- AIM OF THE EXERCISE -
Write out every record in full, keeping each character exactly as it is.

- MATERIALS PROVIDED -
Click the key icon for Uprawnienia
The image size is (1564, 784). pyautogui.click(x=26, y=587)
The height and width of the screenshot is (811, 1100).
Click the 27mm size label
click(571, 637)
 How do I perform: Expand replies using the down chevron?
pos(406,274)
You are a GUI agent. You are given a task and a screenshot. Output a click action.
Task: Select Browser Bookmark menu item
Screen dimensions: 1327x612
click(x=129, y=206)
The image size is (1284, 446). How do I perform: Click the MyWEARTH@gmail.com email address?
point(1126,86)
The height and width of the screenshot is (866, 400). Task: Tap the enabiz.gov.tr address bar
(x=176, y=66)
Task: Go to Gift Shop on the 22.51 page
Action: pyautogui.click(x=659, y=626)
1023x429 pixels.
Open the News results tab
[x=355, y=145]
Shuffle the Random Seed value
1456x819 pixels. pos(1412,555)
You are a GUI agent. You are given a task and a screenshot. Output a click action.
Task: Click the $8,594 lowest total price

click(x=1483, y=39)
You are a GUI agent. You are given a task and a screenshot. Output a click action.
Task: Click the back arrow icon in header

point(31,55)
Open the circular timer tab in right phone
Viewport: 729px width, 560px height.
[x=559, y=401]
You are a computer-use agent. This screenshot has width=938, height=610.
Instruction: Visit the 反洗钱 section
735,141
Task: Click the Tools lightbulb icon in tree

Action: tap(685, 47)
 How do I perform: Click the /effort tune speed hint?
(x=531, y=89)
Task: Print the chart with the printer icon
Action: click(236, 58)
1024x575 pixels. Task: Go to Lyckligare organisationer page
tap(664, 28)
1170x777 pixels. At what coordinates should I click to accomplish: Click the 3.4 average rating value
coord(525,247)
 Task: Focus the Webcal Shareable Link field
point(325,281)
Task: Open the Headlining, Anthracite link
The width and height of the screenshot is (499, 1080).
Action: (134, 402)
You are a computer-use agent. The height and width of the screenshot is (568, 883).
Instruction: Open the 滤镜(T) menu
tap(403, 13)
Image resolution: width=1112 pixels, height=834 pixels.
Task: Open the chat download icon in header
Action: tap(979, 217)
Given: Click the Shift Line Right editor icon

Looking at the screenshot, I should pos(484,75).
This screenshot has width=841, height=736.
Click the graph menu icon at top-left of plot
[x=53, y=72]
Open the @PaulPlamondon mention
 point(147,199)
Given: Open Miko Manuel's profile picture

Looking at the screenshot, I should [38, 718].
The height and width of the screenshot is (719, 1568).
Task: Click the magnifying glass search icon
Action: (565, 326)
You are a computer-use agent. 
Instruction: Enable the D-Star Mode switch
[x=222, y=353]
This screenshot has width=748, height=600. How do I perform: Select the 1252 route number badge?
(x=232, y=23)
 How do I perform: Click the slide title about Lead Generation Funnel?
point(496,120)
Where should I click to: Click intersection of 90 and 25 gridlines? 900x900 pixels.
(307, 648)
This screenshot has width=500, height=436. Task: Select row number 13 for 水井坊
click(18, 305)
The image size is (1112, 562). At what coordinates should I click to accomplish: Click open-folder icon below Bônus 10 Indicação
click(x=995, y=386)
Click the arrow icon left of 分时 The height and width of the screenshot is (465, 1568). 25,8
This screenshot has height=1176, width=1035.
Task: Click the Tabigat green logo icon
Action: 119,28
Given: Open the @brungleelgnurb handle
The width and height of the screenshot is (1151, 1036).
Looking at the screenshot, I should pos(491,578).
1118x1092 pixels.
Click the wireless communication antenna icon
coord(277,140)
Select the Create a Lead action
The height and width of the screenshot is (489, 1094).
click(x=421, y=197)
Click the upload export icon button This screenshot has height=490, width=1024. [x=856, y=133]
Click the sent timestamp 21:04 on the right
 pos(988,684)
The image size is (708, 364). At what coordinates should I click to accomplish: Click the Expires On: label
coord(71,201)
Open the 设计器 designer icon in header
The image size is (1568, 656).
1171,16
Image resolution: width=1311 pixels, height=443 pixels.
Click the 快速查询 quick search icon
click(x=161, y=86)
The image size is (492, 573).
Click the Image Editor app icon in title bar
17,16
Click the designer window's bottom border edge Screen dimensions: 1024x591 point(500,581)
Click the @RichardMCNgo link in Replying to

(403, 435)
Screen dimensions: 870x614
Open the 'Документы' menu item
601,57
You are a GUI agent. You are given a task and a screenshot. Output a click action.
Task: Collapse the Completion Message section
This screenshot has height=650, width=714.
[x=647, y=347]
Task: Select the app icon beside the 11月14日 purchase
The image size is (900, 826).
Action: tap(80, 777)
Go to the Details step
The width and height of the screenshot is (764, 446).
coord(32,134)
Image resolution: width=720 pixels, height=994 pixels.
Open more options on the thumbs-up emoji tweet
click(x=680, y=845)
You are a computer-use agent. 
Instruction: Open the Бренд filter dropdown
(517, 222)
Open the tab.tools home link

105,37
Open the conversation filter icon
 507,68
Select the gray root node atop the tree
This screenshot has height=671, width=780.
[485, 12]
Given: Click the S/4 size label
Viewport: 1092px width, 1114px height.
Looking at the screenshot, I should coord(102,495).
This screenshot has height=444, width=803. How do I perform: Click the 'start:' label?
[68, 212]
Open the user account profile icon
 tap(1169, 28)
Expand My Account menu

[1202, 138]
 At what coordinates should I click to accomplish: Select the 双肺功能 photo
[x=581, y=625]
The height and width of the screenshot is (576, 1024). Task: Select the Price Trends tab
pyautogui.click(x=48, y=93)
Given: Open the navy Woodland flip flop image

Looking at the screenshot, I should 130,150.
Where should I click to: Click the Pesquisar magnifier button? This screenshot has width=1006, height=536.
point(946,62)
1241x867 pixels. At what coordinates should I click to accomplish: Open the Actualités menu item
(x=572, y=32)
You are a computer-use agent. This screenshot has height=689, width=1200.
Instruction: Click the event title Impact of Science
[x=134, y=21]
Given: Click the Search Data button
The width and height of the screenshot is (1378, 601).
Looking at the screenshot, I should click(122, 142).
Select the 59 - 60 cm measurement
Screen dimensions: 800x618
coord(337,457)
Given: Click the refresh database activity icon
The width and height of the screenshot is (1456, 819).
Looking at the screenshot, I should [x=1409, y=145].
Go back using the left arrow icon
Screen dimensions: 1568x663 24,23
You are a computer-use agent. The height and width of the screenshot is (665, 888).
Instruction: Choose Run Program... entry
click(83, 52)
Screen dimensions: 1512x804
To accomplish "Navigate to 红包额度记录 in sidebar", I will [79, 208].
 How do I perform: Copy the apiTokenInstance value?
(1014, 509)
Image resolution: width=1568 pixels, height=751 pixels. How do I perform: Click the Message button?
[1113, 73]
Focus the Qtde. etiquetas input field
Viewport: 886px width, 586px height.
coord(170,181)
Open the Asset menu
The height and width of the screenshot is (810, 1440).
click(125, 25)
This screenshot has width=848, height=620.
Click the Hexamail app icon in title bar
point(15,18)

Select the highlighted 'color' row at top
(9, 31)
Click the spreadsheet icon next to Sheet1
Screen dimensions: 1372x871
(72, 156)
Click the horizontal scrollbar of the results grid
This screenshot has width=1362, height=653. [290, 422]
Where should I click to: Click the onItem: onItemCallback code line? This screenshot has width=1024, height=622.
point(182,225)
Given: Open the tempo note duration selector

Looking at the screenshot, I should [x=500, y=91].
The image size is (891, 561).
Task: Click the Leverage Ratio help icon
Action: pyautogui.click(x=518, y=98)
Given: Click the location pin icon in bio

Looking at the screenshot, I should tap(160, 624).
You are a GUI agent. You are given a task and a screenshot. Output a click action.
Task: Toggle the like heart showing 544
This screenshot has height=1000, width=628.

- SOLUTION TO THIS TASK -
Click the key icon for Uprawnienia
The image size is (1564, 784). pyautogui.click(x=26, y=587)
The height and width of the screenshot is (811, 1100).
Click the 27mm size label
click(571, 637)
 How do I perform: Expand replies using the down chevron?
pos(406,274)
You are a GUI agent. You are given a task and a screenshot. Output a click action.
Task: Select Browser Bookmark menu item
Screen dimensions: 1327x612
click(x=129, y=206)
The image size is (1284, 446). How do I perform: Click the MyWEARTH@gmail.com email address?
point(1126,86)
The height and width of the screenshot is (866, 400). Task: Tap the enabiz.gov.tr address bar
(x=176, y=66)
Task: Go to Gift Shop on the 22.51 page
Action: pyautogui.click(x=659, y=626)
1023x429 pixels.
Open the News results tab
[x=355, y=145]
Shuffle the Random Seed value
1456x819 pixels. pos(1412,555)
You are a GUI agent. You are given a task and a screenshot. Output a click action.
Task: Click the $8,594 lowest total price

click(x=1483, y=39)
You are a GUI agent. You are given a task and a screenshot. Output a click action.
Task: Click the back arrow icon in header

point(31,55)
Open the circular timer tab in right phone
Viewport: 729px width, 560px height.
[x=559, y=401]
You are a computer-use agent. This screenshot has width=938, height=610.
Instruction: Visit the 反洗钱 section
735,141
Task: Click the Tools lightbulb icon in tree

Action: tap(685, 47)
 How do I perform: Click the /effort tune speed hint?
(x=531, y=89)
Task: Print the chart with the printer icon
Action: click(236, 58)
1024x575 pixels. Task: Go to Lyckligare organisationer page
tap(664, 28)
1170x777 pixels. At what coordinates should I click to accomplish: Click the 3.4 average rating value
coord(525,247)
 Task: Focus the Webcal Shareable Link field
point(325,281)
Task: Open the Headlining, Anthracite link
The width and height of the screenshot is (499, 1080).
Action: (134, 402)
You are a computer-use agent. The height and width of the screenshot is (568, 883).
Instruction: Open the 滤镜(T) menu
tap(403, 13)
Image resolution: width=1112 pixels, height=834 pixels.
Task: Open the chat download icon in header
Action: tap(979, 217)
Given: Click the Shift Line Right editor icon

Looking at the screenshot, I should pos(484,75).
This screenshot has width=841, height=736.
Click the graph menu icon at top-left of plot
[x=53, y=72]
Open the @PaulPlamondon mention
 point(147,199)
Given: Open Miko Manuel's profile picture

Looking at the screenshot, I should [38, 718].
The height and width of the screenshot is (719, 1568).
Task: Click the magnifying glass search icon
Action: (565, 326)
You are a computer-use agent. 
Instruction: Enable the D-Star Mode switch
[x=222, y=353]
This screenshot has width=748, height=600. How do I perform: Select the 1252 route number badge?
(x=232, y=23)
 How do I perform: Click the slide title about Lead Generation Funnel?
point(496,120)
Where should I click to: Click intersection of 90 and 25 gridlines? 900x900 pixels.
(307, 648)
This screenshot has width=500, height=436. Task: Select row number 13 for 水井坊
click(18, 305)
The image size is (1112, 562). At what coordinates should I click to accomplish: Click open-folder icon below Bônus 10 Indicação
click(x=995, y=386)
Click the arrow icon left of 分时 The height and width of the screenshot is (465, 1568). 25,8
This screenshot has height=1176, width=1035.
Task: Click the Tabigat green logo icon
Action: 119,28
Given: Open the @brungleelgnurb handle
The width and height of the screenshot is (1151, 1036).
Looking at the screenshot, I should pos(491,578).
1118x1092 pixels.
Click the wireless communication antenna icon
coord(277,140)
Select the Create a Lead action
The height and width of the screenshot is (489, 1094).
click(x=421, y=197)
Click the upload export icon button This screenshot has height=490, width=1024. [x=856, y=133]
Click the sent timestamp 21:04 on the right
 pos(988,684)
The image size is (708, 364). At what coordinates should I click to accomplish: Click the Expires On: label
coord(71,201)
Open the 设计器 designer icon in header
The image size is (1568, 656).
1171,16
Image resolution: width=1311 pixels, height=443 pixels.
Click the 快速查询 quick search icon
click(x=161, y=86)
The image size is (492, 573).
Click the Image Editor app icon in title bar
17,16
Click the designer window's bottom border edge Screen dimensions: 1024x591 point(500,581)
Click the @RichardMCNgo link in Replying to

(403, 435)
Screen dimensions: 870x614
Open the 'Документы' menu item
601,57
You are a GUI agent. You are given a task and a screenshot. Output a click action.
Task: Collapse the Completion Message section
This screenshot has height=650, width=714.
[x=647, y=347]
Task: Select the app icon beside the 11月14日 purchase
The image size is (900, 826).
Action: tap(80, 777)
Go to the Details step
The width and height of the screenshot is (764, 446).
coord(32,134)
Image resolution: width=720 pixels, height=994 pixels.
Open more options on the thumbs-up emoji tweet
click(x=680, y=845)
You are a computer-use agent. 
Instruction: Open the Бренд filter dropdown
(517, 222)
Open the tab.tools home link

105,37
Open the conversation filter icon
 507,68
Select the gray root node atop the tree
This screenshot has height=671, width=780.
[485, 12]
Given: Click the S/4 size label
Viewport: 1092px width, 1114px height.
Looking at the screenshot, I should coord(102,495).
This screenshot has height=444, width=803. How do I perform: Click the 'start:' label?
[68, 212]
Open the user account profile icon
 tap(1169, 28)
Expand My Account menu

[1202, 138]
 At what coordinates should I click to accomplish: Select the 双肺功能 photo
[x=581, y=625]
The height and width of the screenshot is (576, 1024). Task: Select the Price Trends tab
pyautogui.click(x=48, y=93)
Given: Open the navy Woodland flip flop image

Looking at the screenshot, I should 130,150.
Where should I click to: Click the Pesquisar magnifier button? This screenshot has width=1006, height=536.
point(946,62)
1241x867 pixels. At what coordinates should I click to accomplish: Open the Actualités menu item
(x=572, y=32)
You are a computer-use agent. This screenshot has height=689, width=1200.
Instruction: Click the event title Impact of Science
[x=134, y=21]
Given: Click the Search Data button
The width and height of the screenshot is (1378, 601).
Looking at the screenshot, I should click(122, 142).
Select the 59 - 60 cm measurement
Screen dimensions: 800x618
coord(337,457)
Given: Click the refresh database activity icon
The width and height of the screenshot is (1456, 819).
Looking at the screenshot, I should [x=1409, y=145].
Go back using the left arrow icon
Screen dimensions: 1568x663 24,23
You are a computer-use agent. The height and width of the screenshot is (665, 888).
Instruction: Choose Run Program... entry
click(83, 52)
Screen dimensions: 1512x804
To accomplish "Navigate to 红包额度记录 in sidebar", I will [79, 208].
 How do I perform: Copy the apiTokenInstance value?
(1014, 509)
Image resolution: width=1568 pixels, height=751 pixels. How do I perform: Click the Message button?
[1113, 73]
Focus the Qtde. etiquetas input field
Viewport: 886px width, 586px height.
coord(170,181)
Open the Asset menu
The height and width of the screenshot is (810, 1440).
click(125, 25)
This screenshot has width=848, height=620.
Click the Hexamail app icon in title bar
point(15,18)

Select the highlighted 'color' row at top
(9, 31)
Click the spreadsheet icon next to Sheet1
Screen dimensions: 1372x871
(72, 156)
Click the horizontal scrollbar of the results grid
This screenshot has width=1362, height=653. [290, 422]
Where should I click to: Click the onItem: onItemCallback code line? This screenshot has width=1024, height=622.
point(182,225)
Given: Open the tempo note duration selector

Looking at the screenshot, I should [x=500, y=91].
The image size is (891, 561).
Task: Click the Leverage Ratio help icon
Action: pyautogui.click(x=518, y=98)
Given: Click the location pin icon in bio

Looking at the screenshot, I should tap(160, 624).
You are a GUI agent. You are given a task and a screenshot. Output a click action.
Task: Toggle the like heart showing 544
This screenshot has height=1000, width=628.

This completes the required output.